The Game of the Goose originated in Italy and is regarded as the father of the modern race game. It was probably based on earlier games from the Far and Middle East but the first mention of it is as a gift sent by Francesco de’ Medici, Grand Duke of Florence (1574-1587) to King Philip II of Spain. The game was called Gioco dell’Oca and it introduced the new element ofthemes and illustrations into a board game. The game has remained remarkably consistent in all its variations over the years.
The basic design of the game and its layout is adhered to in all games of goose. The playing surface is a track, usually a spiral, with 63 numbered playing spaces. Players begin by placing an agreed stake into a pool, usually in the centre. They then move their playing pieces along the track, each move dictated by the throw of two dice. The winner is the player who reaches the last numbered space, 63, with an exact throw. If a greater number than is required is thrown, the player must move their piece to 63 and then backwards down the track. The winner receives all the stakes in the pool. Many of the playing spaces are blank, others have illustrations and set eventualities. There are usually 13 spaces with a picture of a goose. Landing on these means you can move forwards again by the same number you have just thrown. Other pictures feature a pair of dice, a bridge, an inn, a well, a maze, a prison, death and a goblet. Most of these involve paying an extra stake and either missing a turn or moving to a certain space (either forward or back). Death is the worst space and is placed near the end of the game. Landing here means starting again at the beginning.

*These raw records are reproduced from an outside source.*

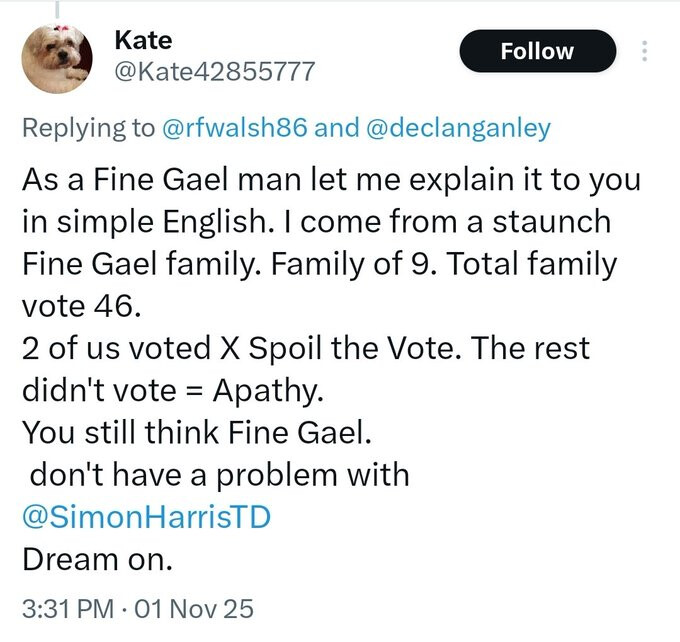Click the @SimonHarrisTD mention
Image resolution: width=680 pixels, height=642 pixels.
[x=147, y=518]
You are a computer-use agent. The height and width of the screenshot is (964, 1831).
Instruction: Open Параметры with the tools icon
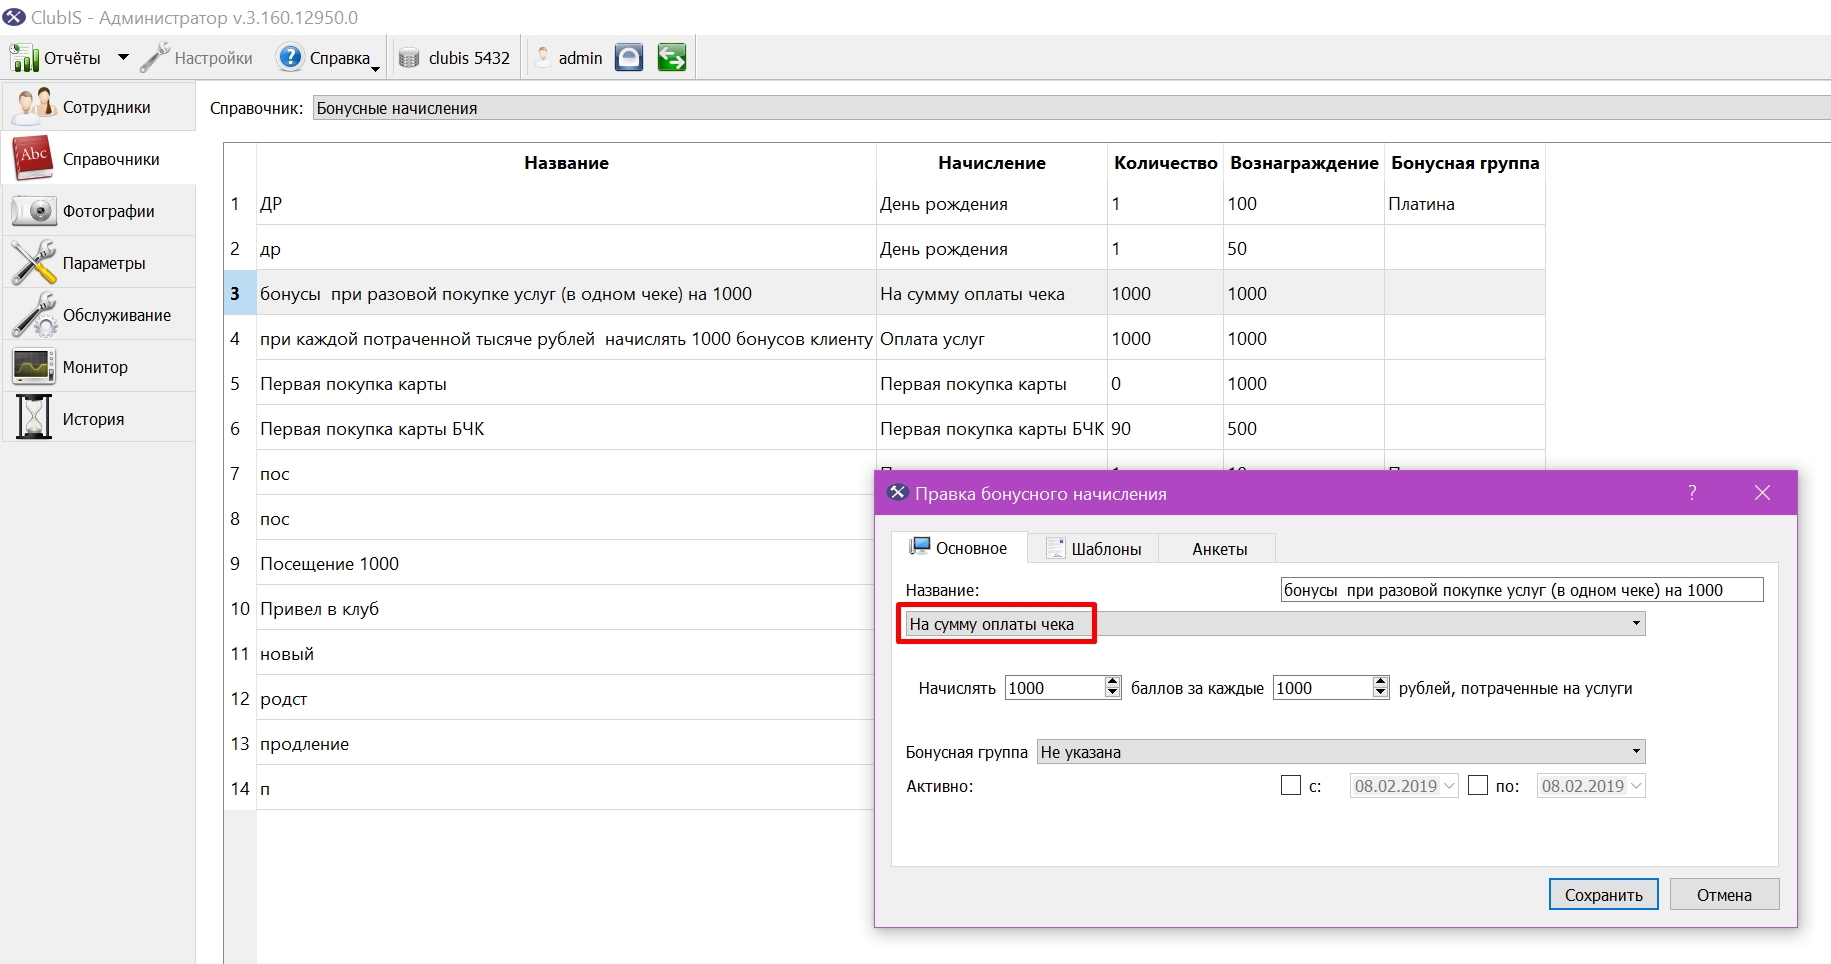click(x=98, y=263)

The game quickly spread through Europe and first appeared in England at the end of the 16th century when John Wolfe registered “the newe and most pleasant game of the Goose” at Stationers Hall on June 16 1597. The version of the game illustrated here is apparently a reprint or a re-engraving of a plate used for an edition of the game issued at the end of the 18th or the beginning of the 19th century. Instead of the more usual sequence of numbered spaces, this design places the playing area within the body of a goose. The numbering starts beneath the goose’s eye and continues from right to left, and back from left to right across the body to the last number, 63, which is at the bottom by one of the legs. It does have the usual illustrations and most of these appear on the traditionally numbered spaces. Oddly though there are only eleven goose spaces instead of the usual thirteen. There is no skill at all involved in the Game of Goose – it is entirely governed by luck.